The difficult transition from television actor to movie star is well documented. For every Robin Williams there’s a Jennifer Aniston, yet few actors have flourished on the drool box like Aaron Paul. The brooding buck with the sultry drawl cultivated a loyal fan base with a terrific performance in one of the best written, best directed television series of all time, Breaking Bad. Arguably Need for Speed demonstrates the difficulties in promoting talent from what’s arguably a golden age of American TV to the big screen, namely whereas the money and status is still superior, it’s no longer, in any creative sense, a promotion at all, rather a switch to a medium where writing increasingly takes a back seat in contrast to the HBO legacy of long form, complexed storytelling.

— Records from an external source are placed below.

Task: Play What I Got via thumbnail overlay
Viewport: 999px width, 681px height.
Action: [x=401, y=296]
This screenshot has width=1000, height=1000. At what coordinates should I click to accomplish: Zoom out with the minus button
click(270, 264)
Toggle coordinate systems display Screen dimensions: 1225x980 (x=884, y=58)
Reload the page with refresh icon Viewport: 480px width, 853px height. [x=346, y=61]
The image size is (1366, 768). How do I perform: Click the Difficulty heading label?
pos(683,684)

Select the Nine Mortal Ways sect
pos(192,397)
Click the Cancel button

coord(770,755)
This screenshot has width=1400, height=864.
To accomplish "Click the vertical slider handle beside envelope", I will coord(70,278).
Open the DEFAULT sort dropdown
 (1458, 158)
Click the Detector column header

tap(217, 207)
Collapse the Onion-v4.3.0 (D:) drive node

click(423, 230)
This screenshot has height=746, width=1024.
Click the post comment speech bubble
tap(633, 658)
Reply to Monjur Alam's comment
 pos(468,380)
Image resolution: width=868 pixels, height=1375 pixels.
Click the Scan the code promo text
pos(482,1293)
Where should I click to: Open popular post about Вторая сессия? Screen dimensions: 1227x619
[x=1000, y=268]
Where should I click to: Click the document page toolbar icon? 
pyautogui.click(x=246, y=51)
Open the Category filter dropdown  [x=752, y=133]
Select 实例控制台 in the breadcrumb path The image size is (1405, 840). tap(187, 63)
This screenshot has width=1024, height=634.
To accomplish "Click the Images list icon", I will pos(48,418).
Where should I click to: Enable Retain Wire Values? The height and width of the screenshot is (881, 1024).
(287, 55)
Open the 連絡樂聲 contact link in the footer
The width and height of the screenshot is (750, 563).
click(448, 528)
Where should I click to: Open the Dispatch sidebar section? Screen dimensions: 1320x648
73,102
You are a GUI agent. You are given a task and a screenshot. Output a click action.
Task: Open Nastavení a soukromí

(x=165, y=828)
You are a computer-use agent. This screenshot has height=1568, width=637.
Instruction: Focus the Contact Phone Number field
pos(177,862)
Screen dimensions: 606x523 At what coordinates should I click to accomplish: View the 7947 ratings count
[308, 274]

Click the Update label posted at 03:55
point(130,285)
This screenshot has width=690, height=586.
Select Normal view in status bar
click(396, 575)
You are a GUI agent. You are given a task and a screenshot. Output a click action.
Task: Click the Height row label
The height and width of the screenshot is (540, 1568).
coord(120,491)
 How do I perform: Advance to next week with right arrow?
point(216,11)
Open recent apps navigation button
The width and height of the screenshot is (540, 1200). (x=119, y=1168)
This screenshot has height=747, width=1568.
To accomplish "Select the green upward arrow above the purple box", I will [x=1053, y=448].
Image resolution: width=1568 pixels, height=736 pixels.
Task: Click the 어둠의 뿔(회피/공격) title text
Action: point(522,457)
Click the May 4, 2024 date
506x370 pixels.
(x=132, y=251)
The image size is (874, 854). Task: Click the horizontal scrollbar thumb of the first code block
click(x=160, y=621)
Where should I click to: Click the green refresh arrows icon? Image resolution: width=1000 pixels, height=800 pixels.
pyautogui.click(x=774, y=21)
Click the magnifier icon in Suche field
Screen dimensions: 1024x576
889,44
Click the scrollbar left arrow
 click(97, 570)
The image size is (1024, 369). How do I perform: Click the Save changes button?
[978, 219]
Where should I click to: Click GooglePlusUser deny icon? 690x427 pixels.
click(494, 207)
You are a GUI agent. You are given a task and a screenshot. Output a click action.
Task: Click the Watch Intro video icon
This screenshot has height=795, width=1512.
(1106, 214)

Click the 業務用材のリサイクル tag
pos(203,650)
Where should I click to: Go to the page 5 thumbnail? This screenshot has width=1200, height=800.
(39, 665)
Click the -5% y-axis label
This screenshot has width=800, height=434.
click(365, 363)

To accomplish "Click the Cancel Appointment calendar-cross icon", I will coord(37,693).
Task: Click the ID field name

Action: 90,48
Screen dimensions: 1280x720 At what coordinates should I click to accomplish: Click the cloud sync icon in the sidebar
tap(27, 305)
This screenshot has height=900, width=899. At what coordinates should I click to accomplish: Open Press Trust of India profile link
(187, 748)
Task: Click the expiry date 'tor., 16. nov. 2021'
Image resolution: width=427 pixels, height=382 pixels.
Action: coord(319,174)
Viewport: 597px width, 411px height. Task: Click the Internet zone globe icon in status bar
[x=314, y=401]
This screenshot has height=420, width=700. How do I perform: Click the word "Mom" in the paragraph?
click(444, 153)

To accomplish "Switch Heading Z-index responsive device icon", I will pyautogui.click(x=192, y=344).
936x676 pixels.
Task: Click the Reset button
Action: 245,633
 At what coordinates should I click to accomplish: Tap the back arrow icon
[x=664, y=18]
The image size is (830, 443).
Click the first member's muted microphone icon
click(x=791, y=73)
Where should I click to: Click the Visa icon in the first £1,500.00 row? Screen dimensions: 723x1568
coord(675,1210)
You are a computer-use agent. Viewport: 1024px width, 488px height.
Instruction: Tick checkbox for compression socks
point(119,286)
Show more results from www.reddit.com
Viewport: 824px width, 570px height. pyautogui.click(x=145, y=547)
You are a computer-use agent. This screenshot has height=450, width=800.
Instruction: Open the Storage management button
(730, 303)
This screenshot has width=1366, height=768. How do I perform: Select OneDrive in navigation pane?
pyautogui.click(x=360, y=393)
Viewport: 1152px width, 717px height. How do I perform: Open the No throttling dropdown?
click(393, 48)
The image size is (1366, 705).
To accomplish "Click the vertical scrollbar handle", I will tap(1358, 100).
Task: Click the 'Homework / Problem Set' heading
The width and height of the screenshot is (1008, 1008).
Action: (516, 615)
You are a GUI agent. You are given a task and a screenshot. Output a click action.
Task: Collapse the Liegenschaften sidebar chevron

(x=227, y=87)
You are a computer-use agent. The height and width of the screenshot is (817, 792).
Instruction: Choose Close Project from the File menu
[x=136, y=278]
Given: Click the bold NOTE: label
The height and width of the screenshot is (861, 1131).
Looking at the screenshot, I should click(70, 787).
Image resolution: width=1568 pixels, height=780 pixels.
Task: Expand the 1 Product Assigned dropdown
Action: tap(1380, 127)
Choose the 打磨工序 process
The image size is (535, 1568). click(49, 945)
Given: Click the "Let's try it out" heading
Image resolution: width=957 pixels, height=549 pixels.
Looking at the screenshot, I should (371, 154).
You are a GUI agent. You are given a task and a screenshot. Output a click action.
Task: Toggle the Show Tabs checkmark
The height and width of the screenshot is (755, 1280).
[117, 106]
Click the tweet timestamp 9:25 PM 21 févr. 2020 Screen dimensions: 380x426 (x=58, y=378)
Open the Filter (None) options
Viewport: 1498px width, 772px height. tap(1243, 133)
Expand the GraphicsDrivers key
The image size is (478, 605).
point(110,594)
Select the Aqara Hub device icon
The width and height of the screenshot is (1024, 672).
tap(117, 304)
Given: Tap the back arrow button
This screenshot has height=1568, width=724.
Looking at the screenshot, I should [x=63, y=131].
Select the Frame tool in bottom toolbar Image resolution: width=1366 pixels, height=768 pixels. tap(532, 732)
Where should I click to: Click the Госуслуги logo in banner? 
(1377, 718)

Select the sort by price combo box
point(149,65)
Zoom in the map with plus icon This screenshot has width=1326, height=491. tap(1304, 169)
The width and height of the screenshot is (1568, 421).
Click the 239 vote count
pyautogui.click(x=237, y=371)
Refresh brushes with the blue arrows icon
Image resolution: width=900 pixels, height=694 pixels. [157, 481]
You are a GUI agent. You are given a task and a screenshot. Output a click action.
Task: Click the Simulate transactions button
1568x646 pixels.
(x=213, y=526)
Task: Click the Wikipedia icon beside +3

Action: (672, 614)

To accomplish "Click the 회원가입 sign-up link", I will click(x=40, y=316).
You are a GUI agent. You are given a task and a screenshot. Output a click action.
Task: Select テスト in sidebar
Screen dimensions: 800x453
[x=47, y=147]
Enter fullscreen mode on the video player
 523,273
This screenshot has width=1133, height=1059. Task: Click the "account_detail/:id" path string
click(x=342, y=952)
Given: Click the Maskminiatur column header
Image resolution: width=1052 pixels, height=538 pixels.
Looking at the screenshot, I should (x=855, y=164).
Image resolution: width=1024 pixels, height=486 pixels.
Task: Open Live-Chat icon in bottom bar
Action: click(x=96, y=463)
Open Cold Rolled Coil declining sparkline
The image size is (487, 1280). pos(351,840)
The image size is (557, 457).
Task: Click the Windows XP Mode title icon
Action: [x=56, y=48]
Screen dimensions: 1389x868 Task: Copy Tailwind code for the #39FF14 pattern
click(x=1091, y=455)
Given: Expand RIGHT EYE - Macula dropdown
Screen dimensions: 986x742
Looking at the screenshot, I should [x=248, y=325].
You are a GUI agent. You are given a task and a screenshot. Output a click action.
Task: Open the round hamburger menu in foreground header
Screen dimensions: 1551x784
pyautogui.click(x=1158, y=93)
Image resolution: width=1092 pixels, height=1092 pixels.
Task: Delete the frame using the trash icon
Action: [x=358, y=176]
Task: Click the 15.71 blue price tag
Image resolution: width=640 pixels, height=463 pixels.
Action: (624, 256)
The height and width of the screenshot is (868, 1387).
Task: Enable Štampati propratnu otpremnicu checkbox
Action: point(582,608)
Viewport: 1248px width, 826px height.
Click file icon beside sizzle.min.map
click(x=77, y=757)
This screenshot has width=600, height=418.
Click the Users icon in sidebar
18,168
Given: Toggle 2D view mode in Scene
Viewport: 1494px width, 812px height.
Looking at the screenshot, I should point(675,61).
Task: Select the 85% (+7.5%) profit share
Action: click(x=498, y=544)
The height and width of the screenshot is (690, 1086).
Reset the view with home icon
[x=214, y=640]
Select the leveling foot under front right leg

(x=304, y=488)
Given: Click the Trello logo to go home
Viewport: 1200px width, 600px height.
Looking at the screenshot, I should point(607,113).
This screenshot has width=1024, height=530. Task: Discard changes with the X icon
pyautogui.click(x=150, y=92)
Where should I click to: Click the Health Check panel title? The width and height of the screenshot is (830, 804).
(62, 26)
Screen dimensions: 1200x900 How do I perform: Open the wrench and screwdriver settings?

Need for Speed may be a conscious attempt on Paul’s part at changing gear (yes, they’ll be a few motoring puns in this review), affording the opportunity to cut loose and star in something uncomplicated and throwaway, because who doesn’t crave a cheeseburger after six years of monk’s beard risotto, but equally it could be a stab at finding a star, er, vehicle, based on an unenviable choice of projects offered to a hot property whom Hollywood doesn’t know how to use. In any event Paul should be careful. His burgeoning movie career can take a couple of false starts like this, but surely not too many. Watching him awkward, underutilised and malnourished from a screenplay that’s put structure front and centre, you want to say to him, “hold out for better, Aaron – you’re not just a pretty face”.
Still, Need for Speed is no disaster, just a game conversion that lacks spark and memorable characters. The heavily trailed driving sequences, that take an old school approach to stunt work and editing, are enjoyable, dare one say adrenaline generating, but the movie’s “loose” to use a mechanic’s parlance. Writer George Gatins, conscious that game-to-film adaptations often flounder because the concept won’t fill a movie’s running time, invests in motivation and plot complications. What’s neglected is dialogue, humour and character development – the stuff that tunes the engine. Without them you have a film that’s flat when anyone speaks, indifferent to characterisation and flabby between setpieces: a movie that’s twenty minutes too long and not involving enough by half.
Director Scott Waugh can take a bow for showing flashes of style and an aptitude for kinetic action but the burgeoning relationship between Paul and Imogen Poots lacks chemistry (perhaps Aaron’s consciously avoiding it) while the driving, though exciting, isn’t quite enough compensation for the story it’s subbing for. In short, a movie that hopes to emulate the likes of Bullitt, alluding to it often, is a blank.